1.5. Tujuan Penelitian Adapun yang menjadi tujuan dari penelitian adalah :

1. Untuk mengetahui bahwa keterampilan proses sains siswa yang dibelajarkan dengan model pembelajaran Inquiry Training lebih baik dari Model pembelajaran langsung 2. Untuk mengetahui bahwa keterampilan proses sains kelompok yang siswa memiliki kemampuan berpikir kritis di atas rata-rata lebih baik dari kelompok siswa yang memiliki kemampuan berpikir kritis di bawah rata- rata. 12 3. Untuk mengetahui interaksi antara model pembelajaran Inquiry Training dan model pembelajaran langsung dengan kemampuan berpikir kritis dalam meningkatkan keterampilan proses sains siswa.

1.6. Manfaat Penelitian

Hasil dari pelaksanaan penelitian ini diharapkan dapat memberi manfaat: 1. alternatif bagi guru untuk menentukan metode pembelajaran.

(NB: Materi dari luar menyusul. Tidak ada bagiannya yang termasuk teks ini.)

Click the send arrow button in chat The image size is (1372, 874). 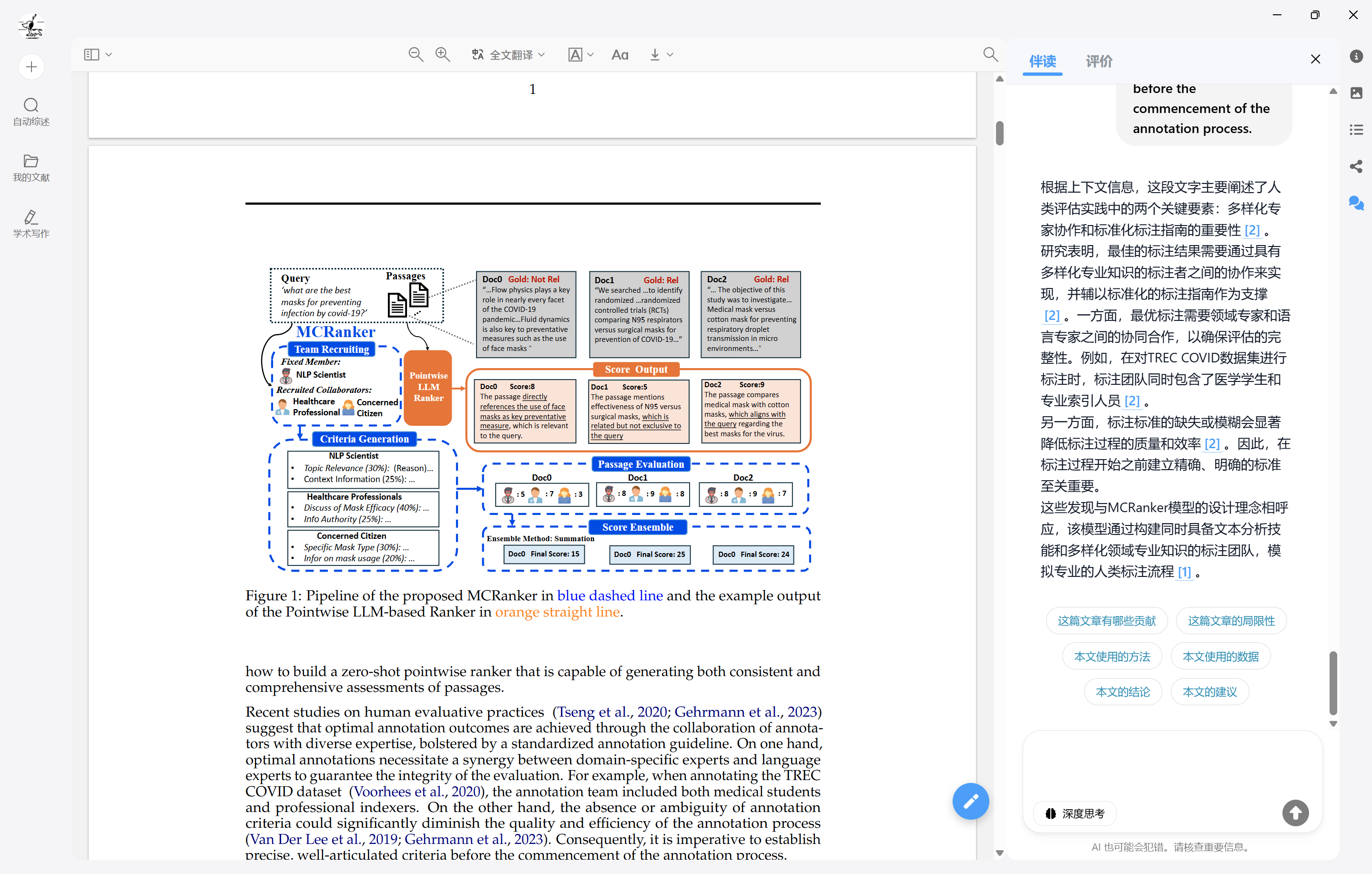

Dengan mengetahui keterampilan meneliti siswa maka guru dapat memilih metode pembelajaran yang tepat. 2. Hasil penelitian dapat memberikan sumbangan teoritis bagi masyarakat, guru yang memerlukan pembahasan dasar teori bagi penelitiannya, baik untuk pengembangan pembelajaran maupun penyelesaian tugas akhir.

1.7. Defenisi Operasional

Untuk menghindari persepsi yang berbeda digunakan dalam penelitian ini, dipandang perlu memberikan defenisi secara operasional terhadap istilah-istilah yang perlu. Defenisi operasional digunakan dapat dijelaskan sebagai berikut : 1. Keterampilan proses sains dalam penelitian ini ialah mengamati, menggolongkan, menafsirkan, meramalkan, menerapkan, merencanakan penelitian, dan mengkomunikasikan. 2. Model pembelajaran Inquiry Training dirancang untuk membawa siswa secara langsung ke dalam proses ilmiah melalui latihan-latihan yang dapat memadatkan proses ilmiah tersebut ke dalam periode waktu yang singkat. Fasee dari model pembelajaran Inquiry Training yaitu 1. menghadapkan pada masalah, 2.pengumpulan data verifikasi, 3.pengambilan data, 13 4.mengolah dan memformulasi suatu penjelasan, dan 5.analisis proses ilmiah.

3. Kemampuan berpikir kritis adalah kemampuan untuk mengaplikasikan

rasional, kegiatan berpikir yang tinggi, yang meliputi kegiatan menganalisis, mensintesis, mengenal permasalahan dan pemecahannya, menyimpulkan, dan mengevaluasi.